There are other fine memoirs: “The Village of Waiting” by George Packer (Farrar, Straus and Giroux, 1984); “Monique and the Mango Rains” by Kris Holloway (Waveland, 2007); “Triumph and Hope: Golden Years with the Peace Corps in Honduras” by Barbara E. Joe (Booksurge, 2008). But you’ve got to leaven the personal with the political. Thus “When the World Calls: The Inside Story of the Peace Corps and Its First Fifty Years” (Beacon, 2011) by Stanley Meisler, a longtime foreign correspondent for the Los Angeles Times, and a reporter who doesn’t pull punches (God love him, he calls some agency directors “asinine”). We get the early, heady JFK-Shriver years. We get the mudslingers (Eisenhower thought the Corps a “juvenile experiment”; Nixon called it “a haven for draft dodgers” and later got then-speechwriter Pat Buchanan to dig up dirt on the organization).
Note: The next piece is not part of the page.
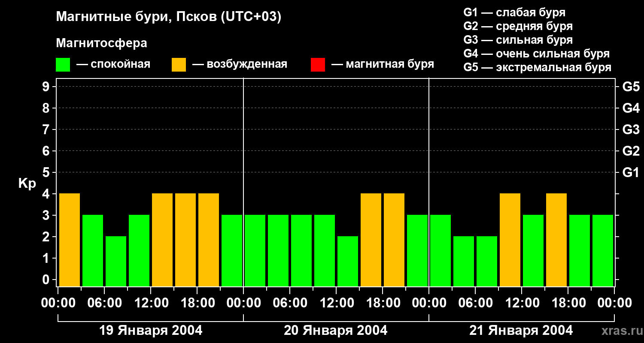Click the only Kp 2 bar on 19 January

point(116,261)
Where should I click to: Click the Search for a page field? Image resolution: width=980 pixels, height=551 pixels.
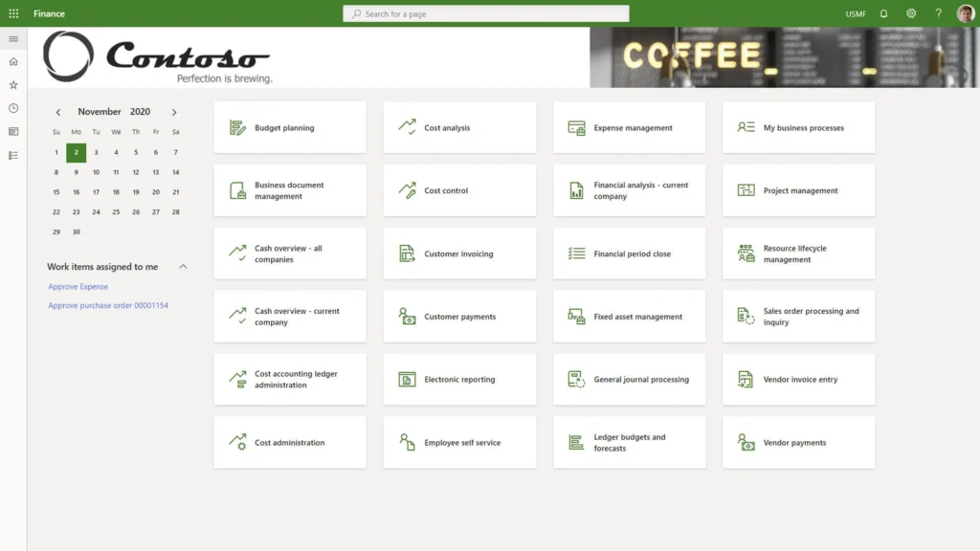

The downsides get their due: inefficient placements, insulted host countries, volunteers beaten, raped, and murdered. The upsides are trumpeted too: In 2008, 7,750 volunteers had worked with 2.1 million people and helped train 126,000 teachers, health workers, and more. Multiply that over 50 years, and the numbers shine. But, really, you can’t quantify the Peace Corps. It is soul-changing, back-breaking, far-reaching. To see the volunteers at work, as one program evaluator wrote, “is to be struck by the power that can be exerted by a little common decency.” So happy anniversary – and many more.